Mittelschwaebische Nachrichten
Ein großer Forscher vom Aralsee
Abu Raihan Al-Biruni wurde im Jahr 973 in der Nähe des Aralsees geboren, in einem Gebiet, das heute zu Usbekistan gehört. Also ziemlich abseits vom großen Weltgeschehen? Keineswegs. Das Land, das damals Choresmia hieß, war ein Glied in der schier endlosen Kette großer islamischer Reiche. Und dort, nicht im mittelalterlichen Europa, spielte die Musik. Man war mächtig, wohlhabend und wissensdurstig. Moslemische Wissen- schaftler übersetzten die griechischen Klassiker ins Arabische und retteten vieles, was in Europa vergessen oder als zu freigeistig verpönt war.

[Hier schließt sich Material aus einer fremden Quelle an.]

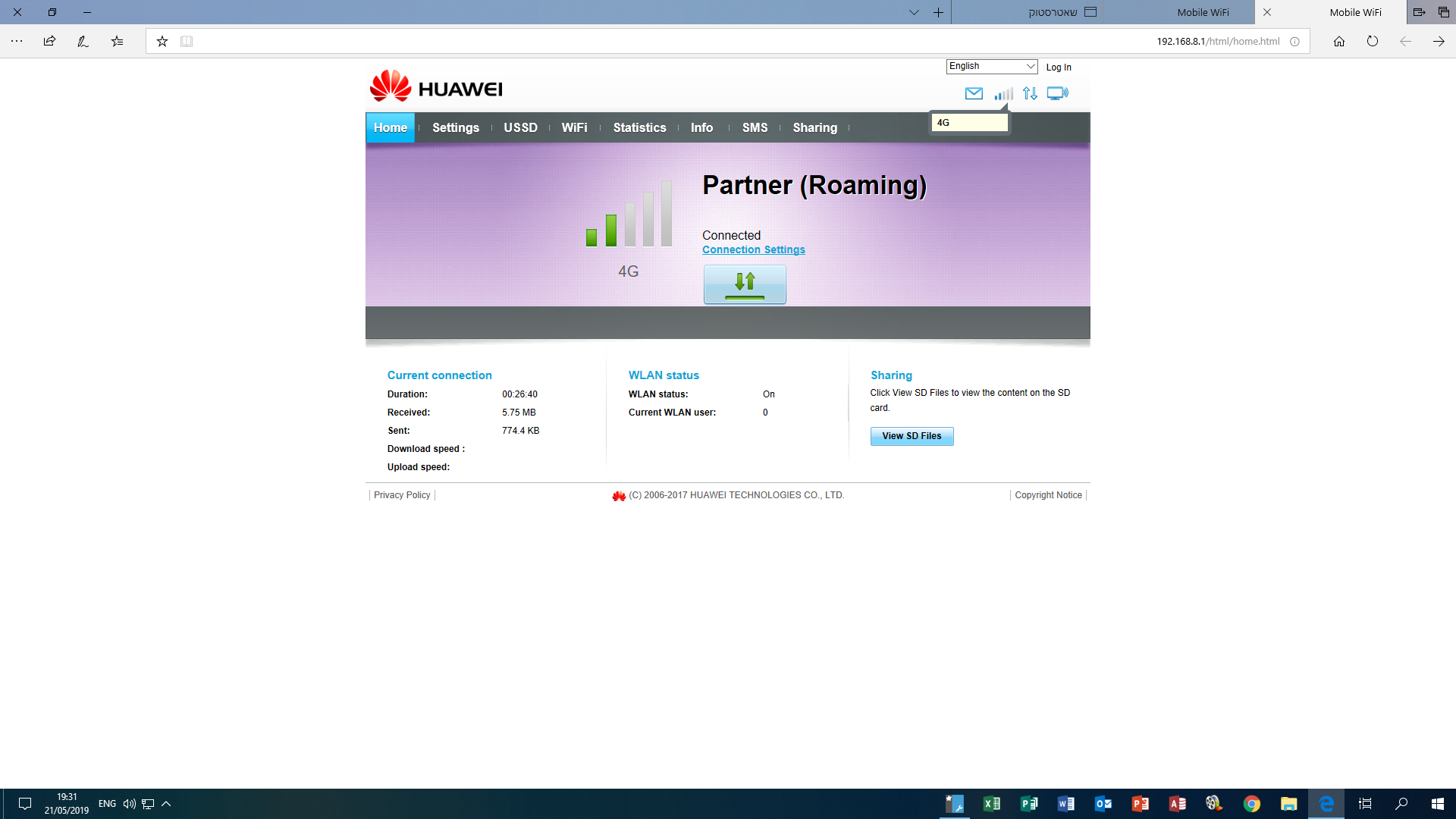This screenshot has width=1456, height=819.
Task: Open the Privacy Policy link
Action: point(402,495)
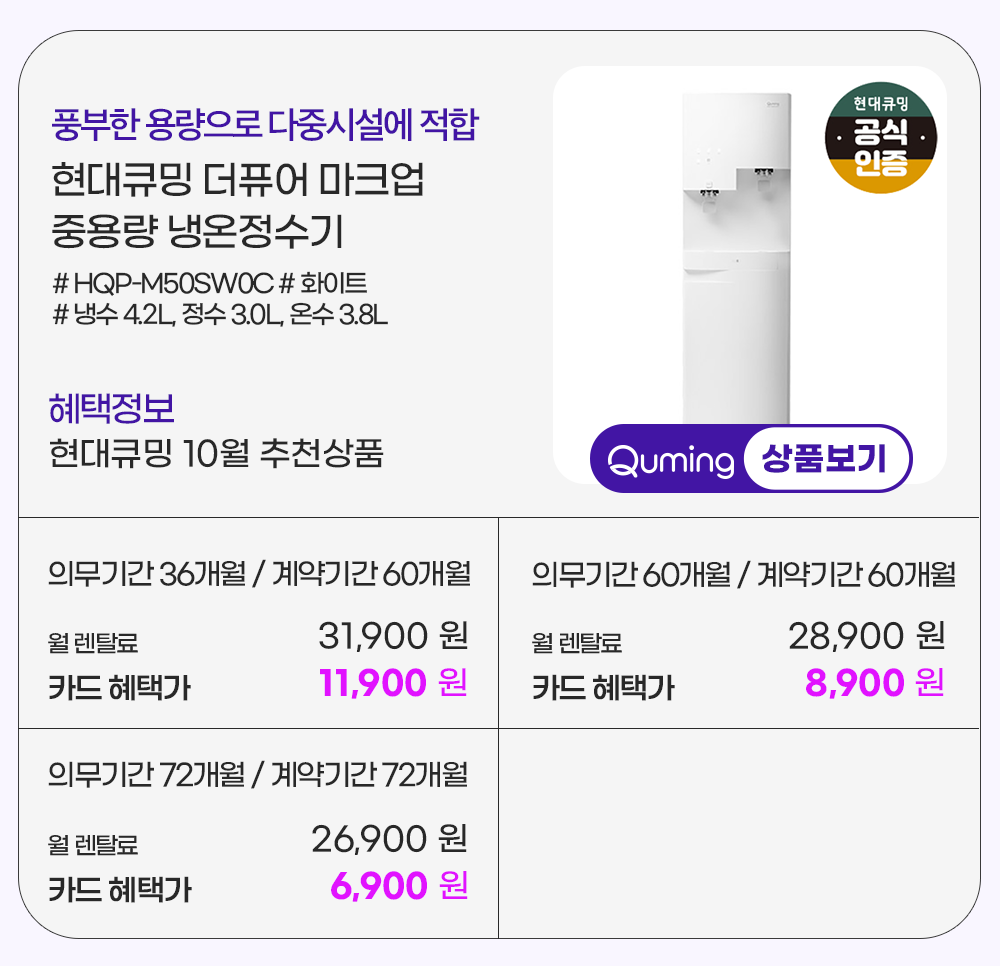This screenshot has height=966, width=1000.
Task: Click 현대큐밍 10월 추천상품 text
Action: tap(217, 453)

Al-Biruni wurde in dieser mittelöstlichen Welt des Wissensdurstes einer der herausragendsten Wissenschaftler. Schon als junger Mann bastelte er sich eine Kugel, auf der er die ihm bekannte Welt abbildete. Der Nürnberger Martin Behaim schuf erst 450 Jahre später seinen „Erdapfel“, den ältesten erhaltenen Globus.
Dass die Erde eine Kugel war und keine Scheibe, wusste Al-Biruni von den alten Griechen Pythagoras und Aristoteles, die er studiert hatte. Nur unwissende europäische Seeleute hatten Angst, nach langer Fahrt über den Rand einer flachen Erde ins Bodenlose zu stürzen. Al-Biruni ging auch davon aus, dass sich die Erde um die Sonne und um die eigene Achse dreht. Ein alter Grieche namens Aristrarchos hatte schon tausend Jahre zuvor das gleiche vermutet, war aber von seinen Zeitgenossen verlacht worden. Al-Biruni wurde nicht verlacht, sondern erhielt als Wissenschaftler einen Ehrenplatz am Hofe seines Königs.
Astronomie und Mathematik waren die Themen, denen er die meisten seiner über hundert Bücher widmete. Aber es zog ihn auch hinaus in die weniger bekannte Welt. Als Geograph besuchte er den indischen Subkontinent und schilderte die andersartigen Gebräuche der dortigen Völker. Er beschrieb wohl als erster Fremder und mit einigem Staunen das indische Kastensystem. Seinem Werk über Indien verdankt er den Ruf, ein Pionier der Völkerkunde zu sein. Al-Birani und seine Kollegen erforschten mit wachem Geist die Welt um sie herum. Nur das mittelalterliche Europa fanden sie wenig ergiebig. Einer schrieb: „Da ist nichts zu holen.“Europa wiederum wusste lange nichts von Al-Birani. Dann entdeckten die Briten seine Beschreibung Indiens – als wertvollen Wegweiser zur Eroberung des Subkontinents.